TASK STATEMENT » Reproduce everything from the line containing "Task: Click the RSI strength bar at 58" down to the line containing "Action: click(x=985, y=257)", both included, without any of the pictures.

Stored data entries:
══════════════════════════════

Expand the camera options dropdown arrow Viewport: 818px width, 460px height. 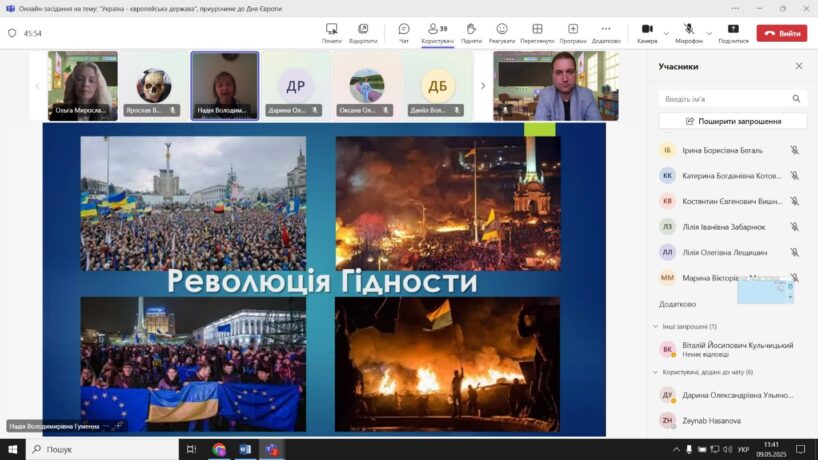(x=666, y=32)
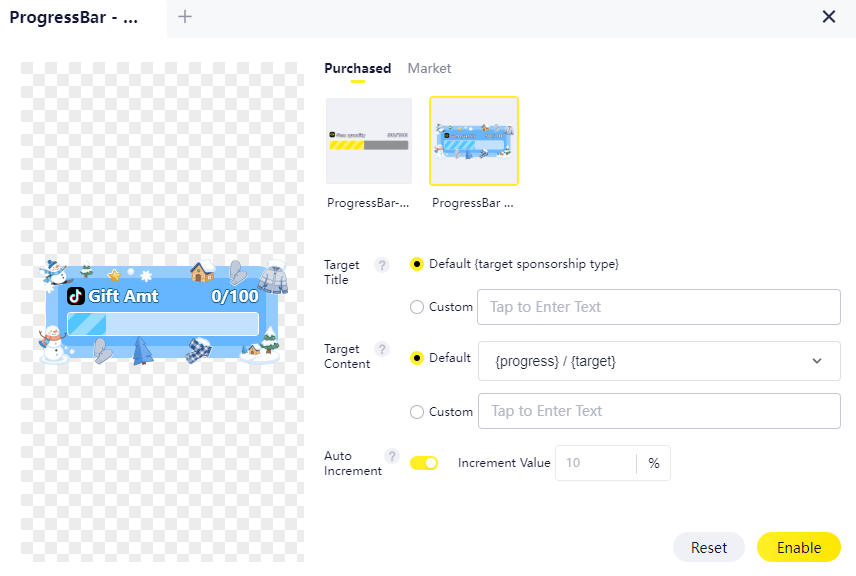Switch to the Purchased tab
The width and height of the screenshot is (856, 576).
point(357,69)
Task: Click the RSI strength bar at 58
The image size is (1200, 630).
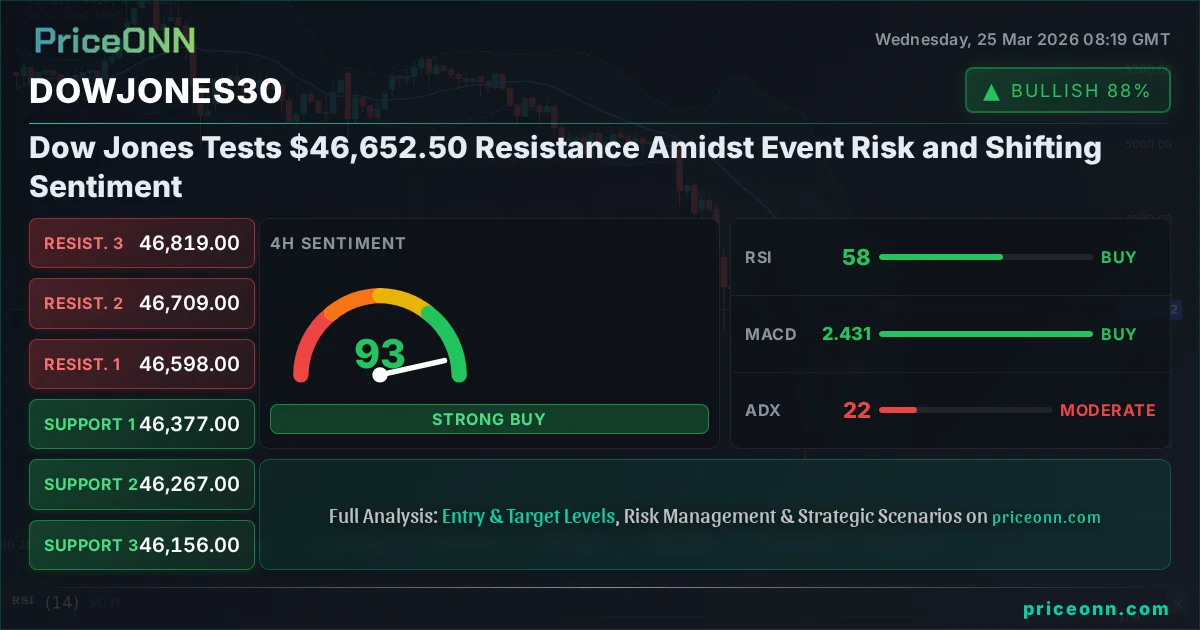Action: click(x=985, y=257)
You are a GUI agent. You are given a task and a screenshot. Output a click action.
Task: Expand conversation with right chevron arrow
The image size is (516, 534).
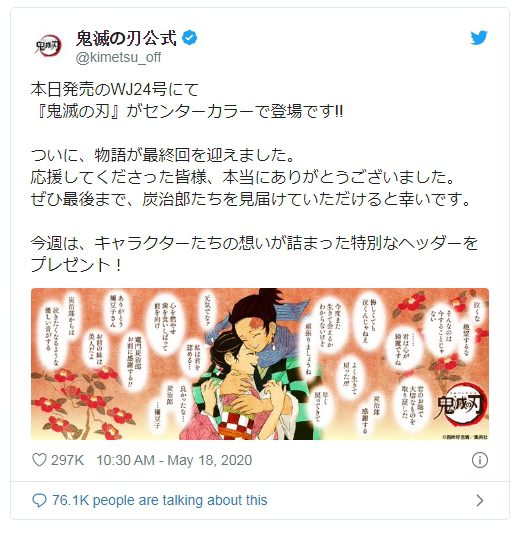(x=480, y=501)
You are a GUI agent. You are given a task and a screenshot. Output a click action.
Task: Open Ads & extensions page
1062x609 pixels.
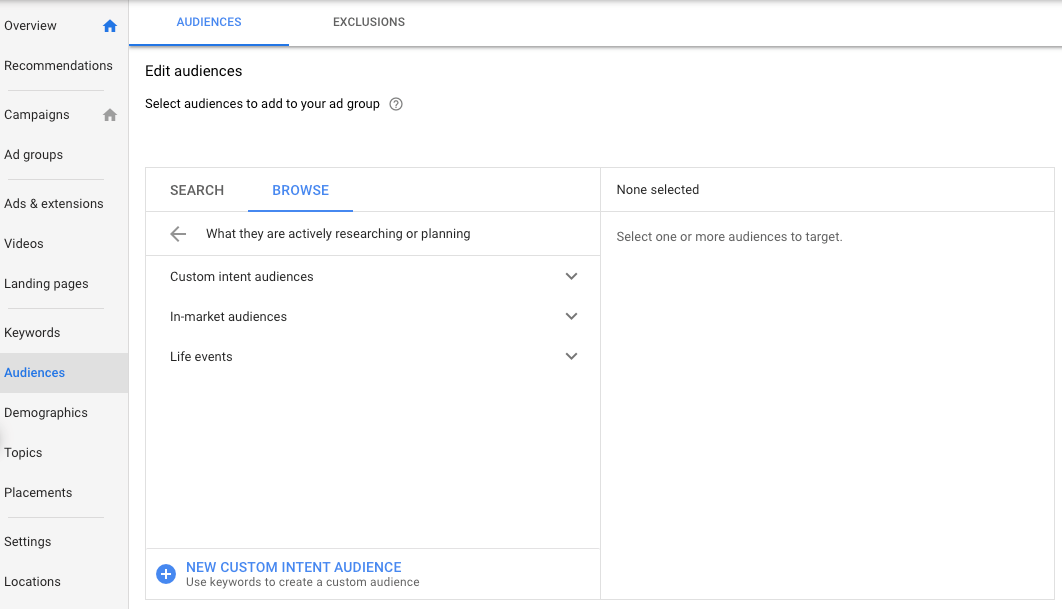54,204
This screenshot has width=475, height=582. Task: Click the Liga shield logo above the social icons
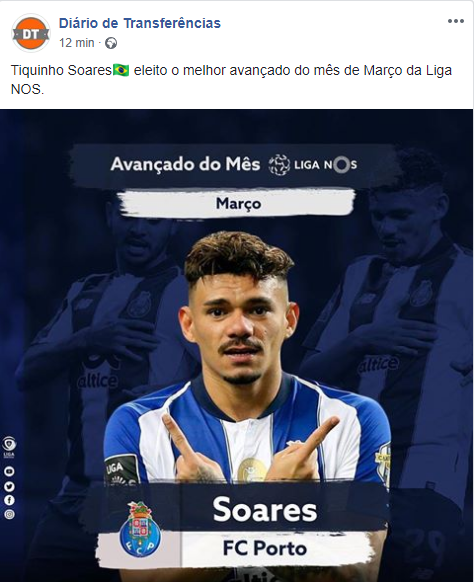pyautogui.click(x=9, y=447)
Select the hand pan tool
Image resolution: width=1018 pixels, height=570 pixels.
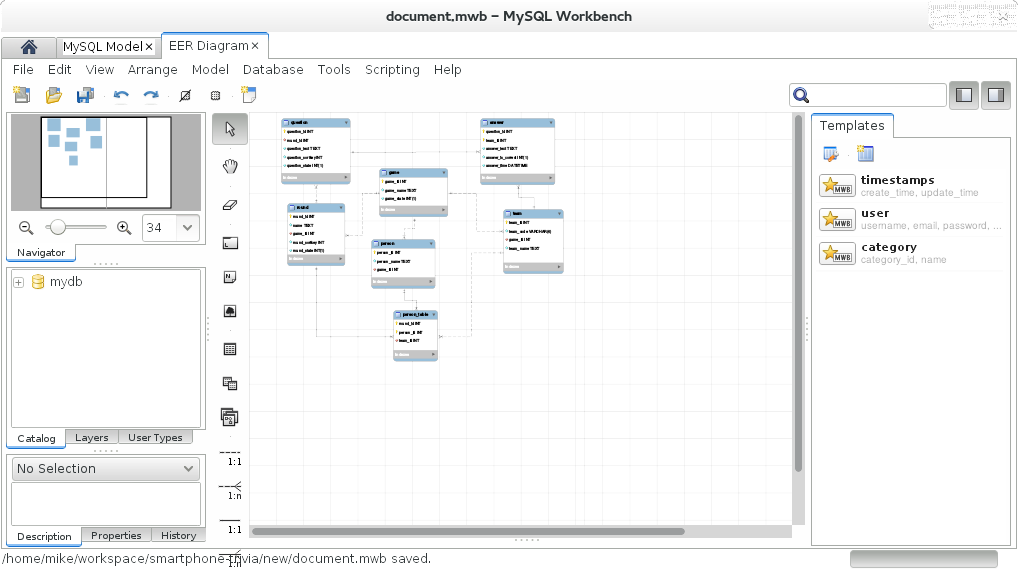click(x=230, y=165)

══════════════════════════════

SOLUTION TO THE PROBLEM »
Task: Click the RSI strength bar at 58
The image size is (1200, 630).
Action: click(x=985, y=257)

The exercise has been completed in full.